§ **THE PROBLEM**: When copying the data, keep every line exactly the same.

*** THE DATA Section Begins ***

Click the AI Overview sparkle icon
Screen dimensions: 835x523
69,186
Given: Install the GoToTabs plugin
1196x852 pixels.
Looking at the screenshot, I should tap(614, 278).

*** THE DATA Section Ends ***

§ **YOUR RESPONSE**:
Click the AI Overview sparkle icon
Screen dimensions: 835x523
69,186
Given: Install the GoToTabs plugin
1196x852 pixels.
Looking at the screenshot, I should tap(614, 278).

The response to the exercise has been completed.